What is expected:
Without changing a word, repeat the data, and include no pictures.

= Beginning of Section =

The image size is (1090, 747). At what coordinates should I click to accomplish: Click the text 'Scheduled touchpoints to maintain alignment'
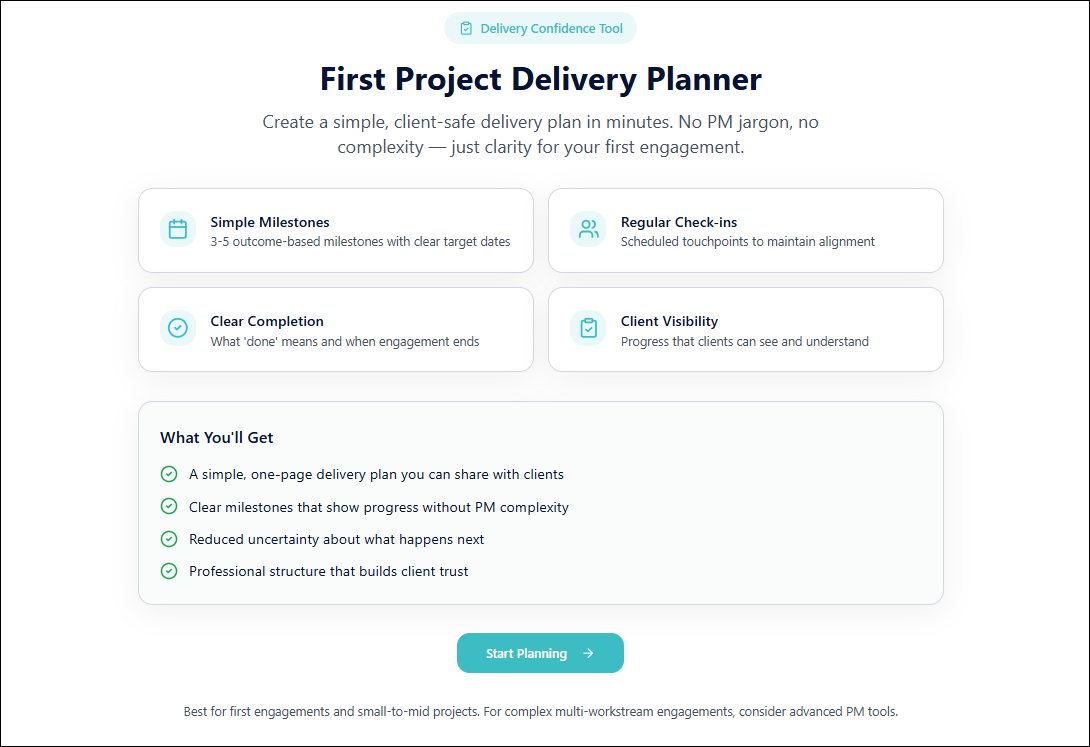747,242
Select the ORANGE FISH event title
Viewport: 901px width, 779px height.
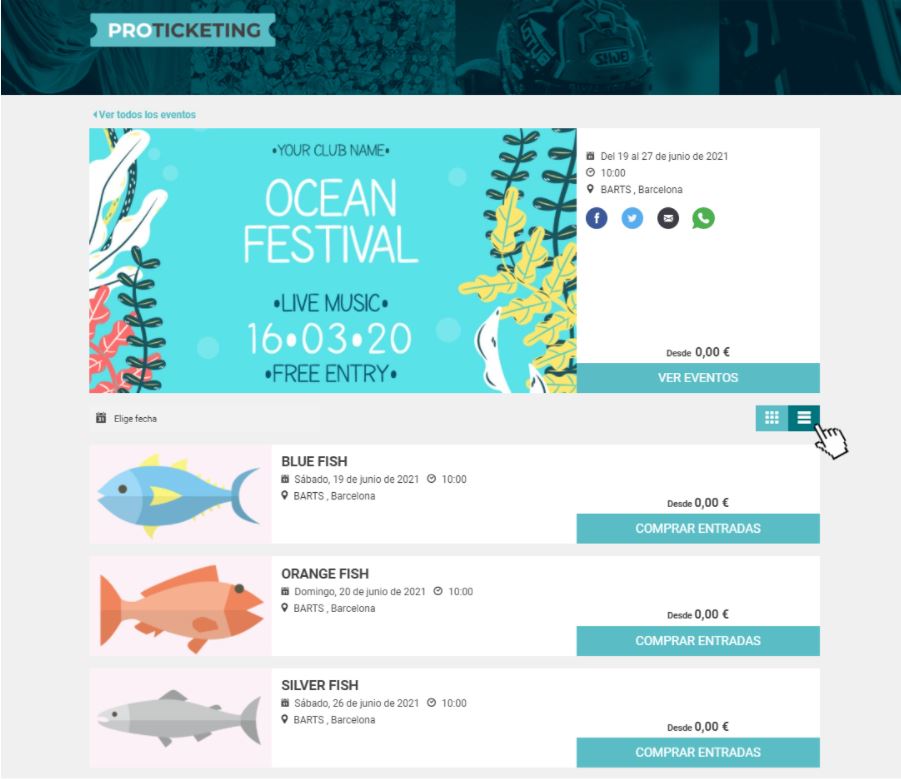325,573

= End of Section =

Completed exercise:
The image size is (1090, 747). At what coordinates should I click to accomplish: Click the text 'Scheduled touchpoints to maintain alignment'
747,242
Select the ORANGE FISH event title
Viewport: 901px width, 779px height.
325,573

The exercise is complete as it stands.